The band, which includes talk radio wonder Joe Getty and Auburn’s own Ritch Shefke, will be appearing at the State Theatre for the big-screen debut of the documentary “Tear the Whole Thing Down.” It’s a full-length film, with plenty of concert footage from a performance by Getty and crew at Folsom’s Powerhouse Pub.
And the movie will serve as a warm-up for the real thing, with Getty & The Dead Flowers moving from seat to stage to play a set.

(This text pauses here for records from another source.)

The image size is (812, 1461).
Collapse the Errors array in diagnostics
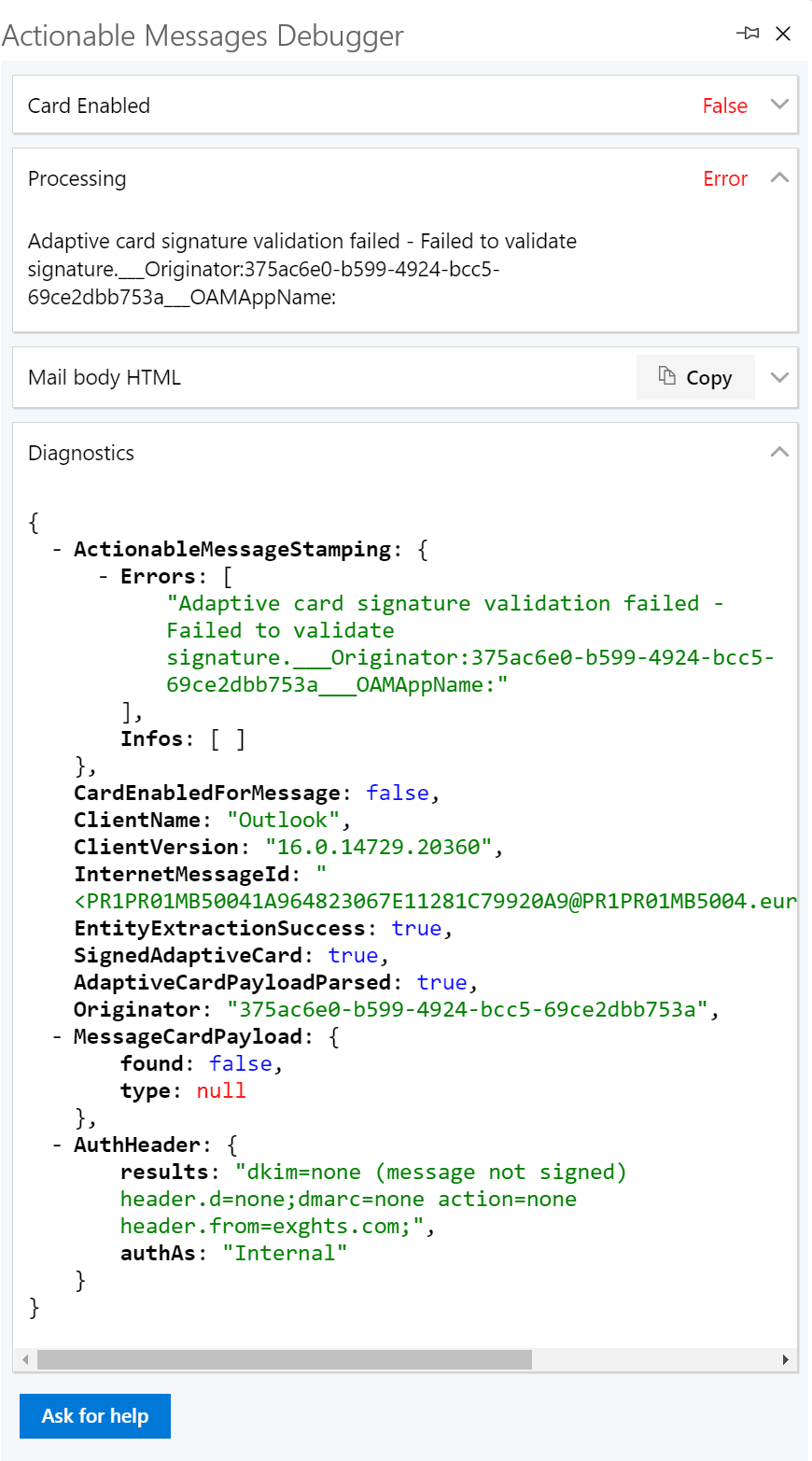[105, 576]
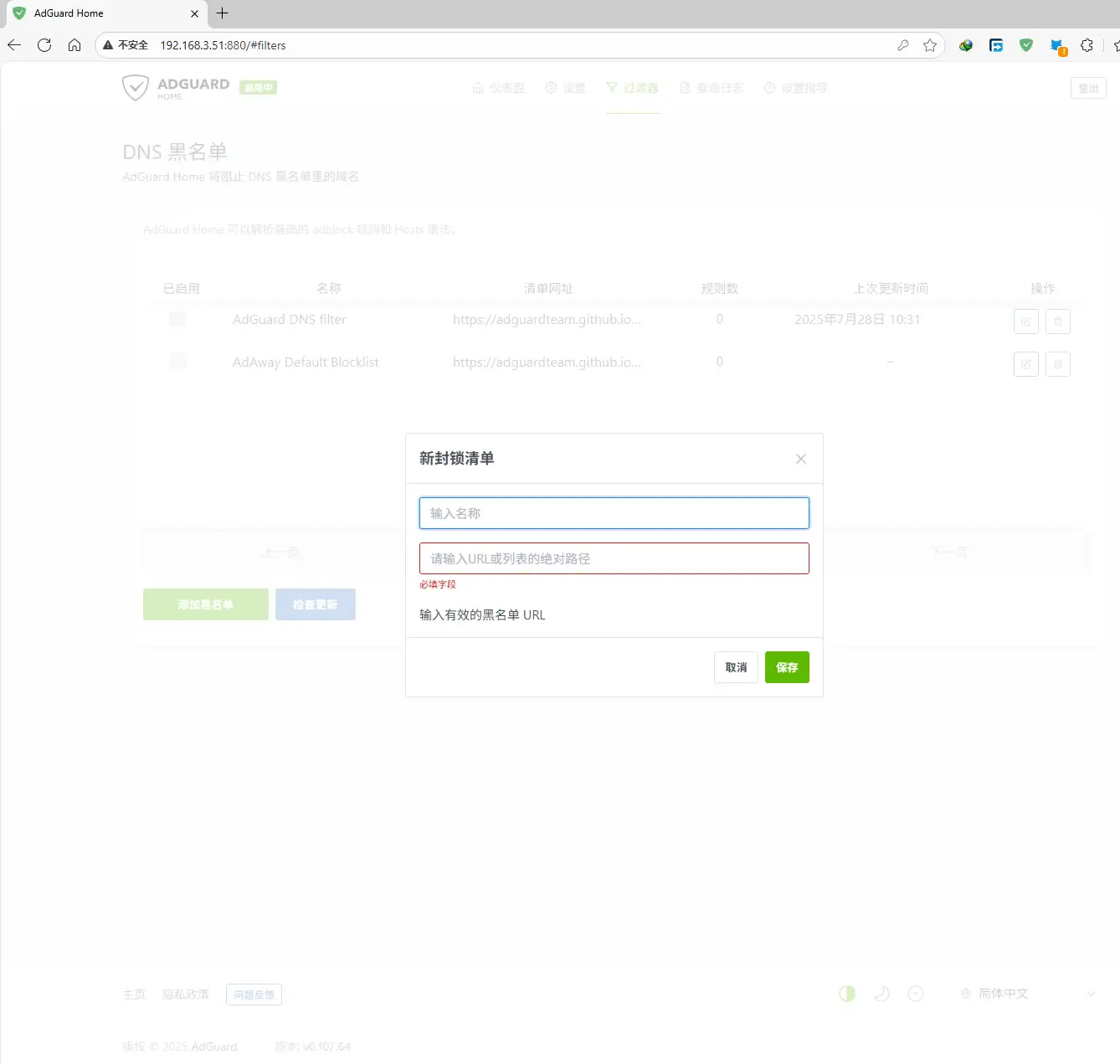Open the browser extensions puzzle icon
Screen dimensions: 1120x1064
click(x=1087, y=45)
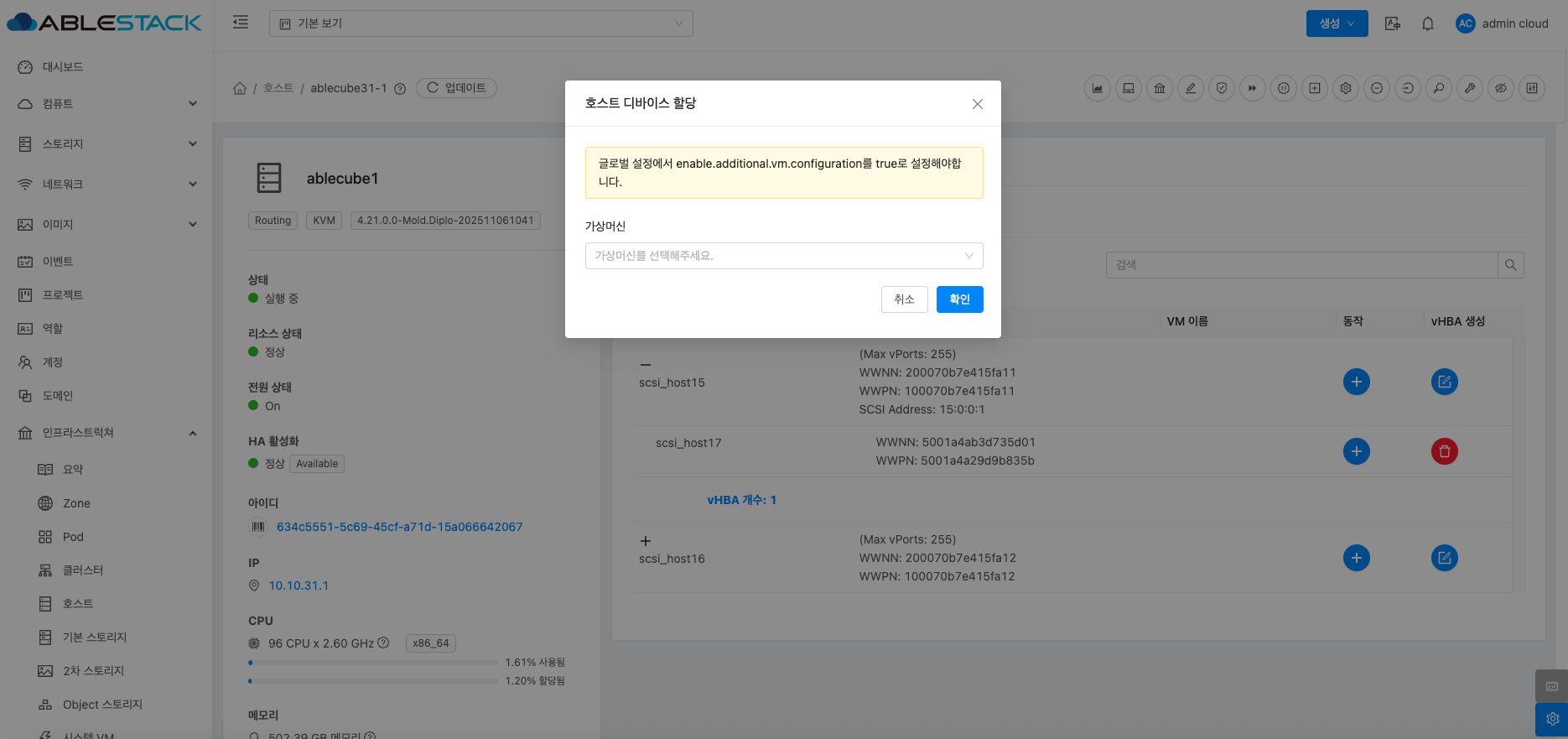
Task: Click the 취소 button
Action: point(904,299)
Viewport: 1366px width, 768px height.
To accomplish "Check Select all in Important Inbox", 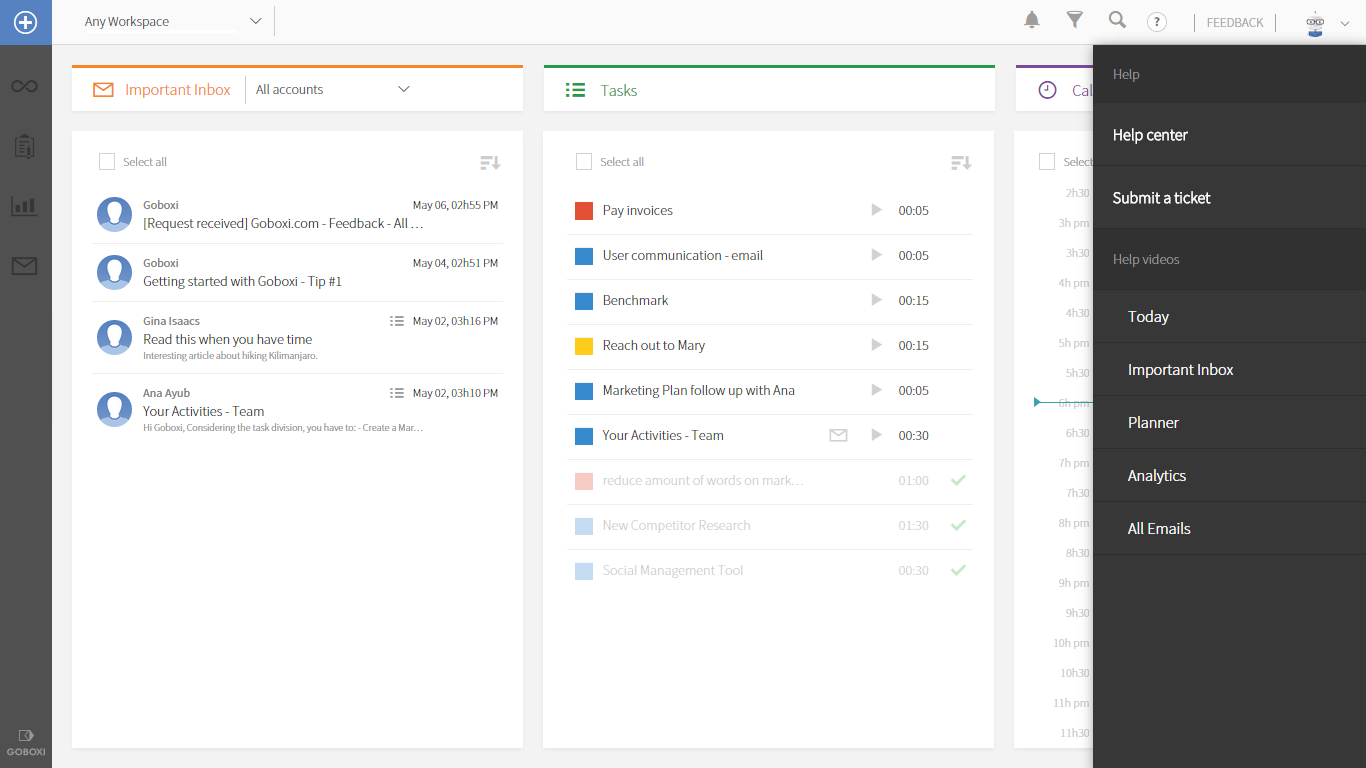I will pos(107,162).
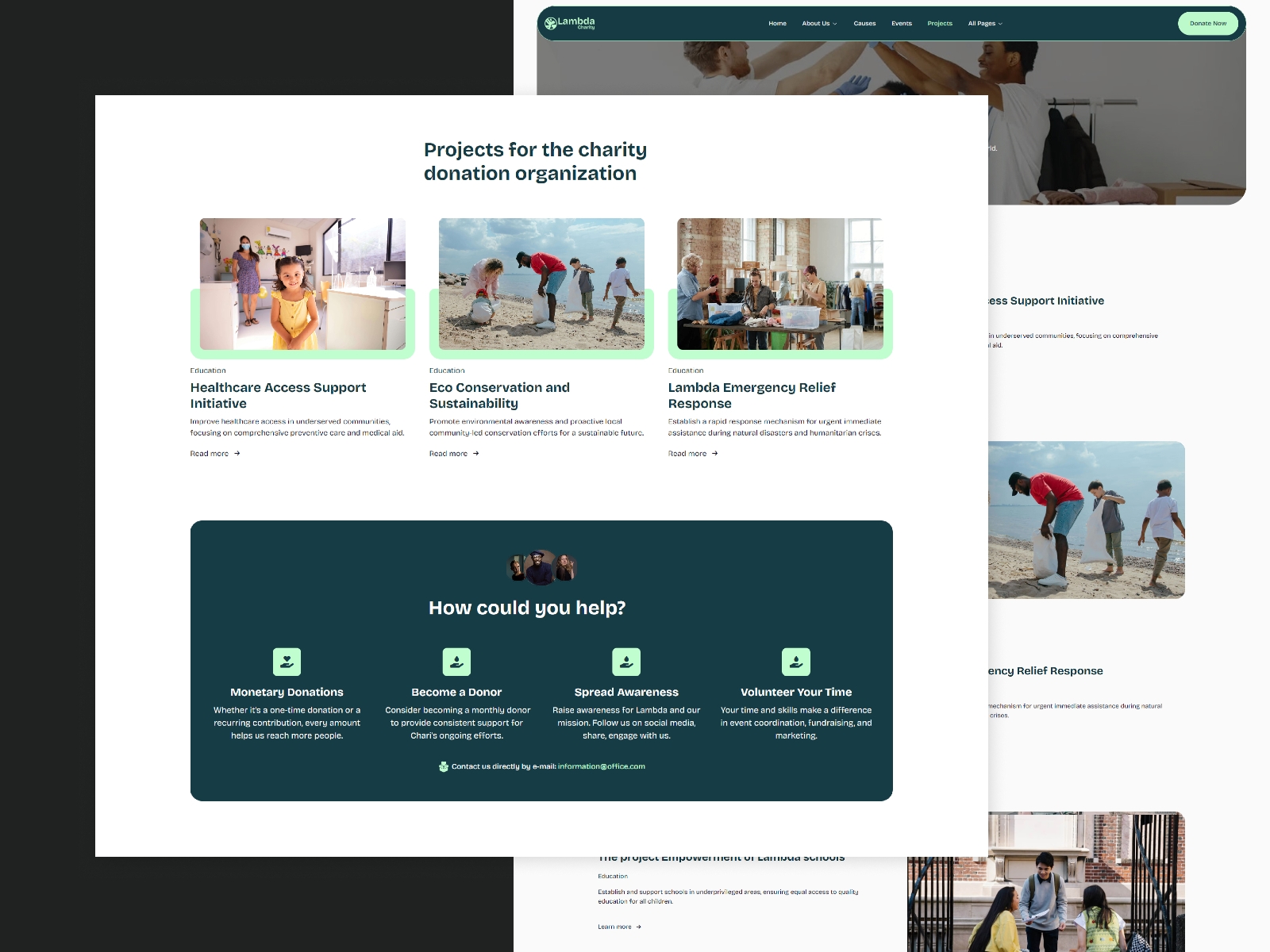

When he’s not singing and playing guitar in a rock band – or playing the other important role in his life as husband and dad – Getty is paying the bills as one half of Northern California’s wildly popular Armstrong & Getty radio team. The Armstrong & Getty Show has been a part of Sacramento commuters’ morning drive routine for 13 years with Talk 650 KSTE. And their show is also beamed to San Francisco Bay Area listeners via 910 KNEW and into the Stockton area at 1280 KWSX.
More than Getty
While Getty is the front man in the band, he’s ably aided by a lineup that includes bass player and Gulf War combat veteran Shefke, Mark Martinez on drums, keyboardist and multi-instrumentalist Matt Holland and guitar player Richard Austin.
Why a movie of a band that plays just the North State?
Getty said Folsom filmmaker Matt Gray came to him with the concept.
“I’m almost embarrassed about it but this is a really good band – the best I’ve ever played in,” Getty said. “And the movie isn’t about the band. It’s about people who really love music.”
Gray captured Getty & The Dead Flowers as they worked to complete and promote their debut CD “Low Expectations.” As well as the concert footage, the camera follows the band through practices, studio sessions and candid interviews.
Getty said the most cringe-worthy moment for him is when he tells the camera some stories behind self-penned songs that revolve around his own stupidity and reckless behavior.
“My kids have seen parts of it,” the father of three said.
The best bits?
“To me it’s just playing the music,” Getty said. “When the band sounds right and the harmonies are there, it’s magic.”
And why Auburn?
The band has played Newcastle’s Constable Jack’s and Pistol Pete’s in Auburn but has really found a home at the Club Car on Lincoln Way, Getty said.
“It’s almost become a homecoming feeling,” he said. “And whether it’s Newcastle or Auburn, folks seem really receptive to the band and the music. Rootsy rock ‘n’ roll with a twang is well-received in the foothills.”
The State Theatre was chosen as the venue by guitar player Austin. Getty said he’s driven by it dozens of times but never gone into the venue, which has a reputation for excellent acoustics.
“Everyone’s raving about it,” Getty said.
It’s another one of those unique events at the State Theatre. The show starts at 7 p.m. May 14. Tickets are $12.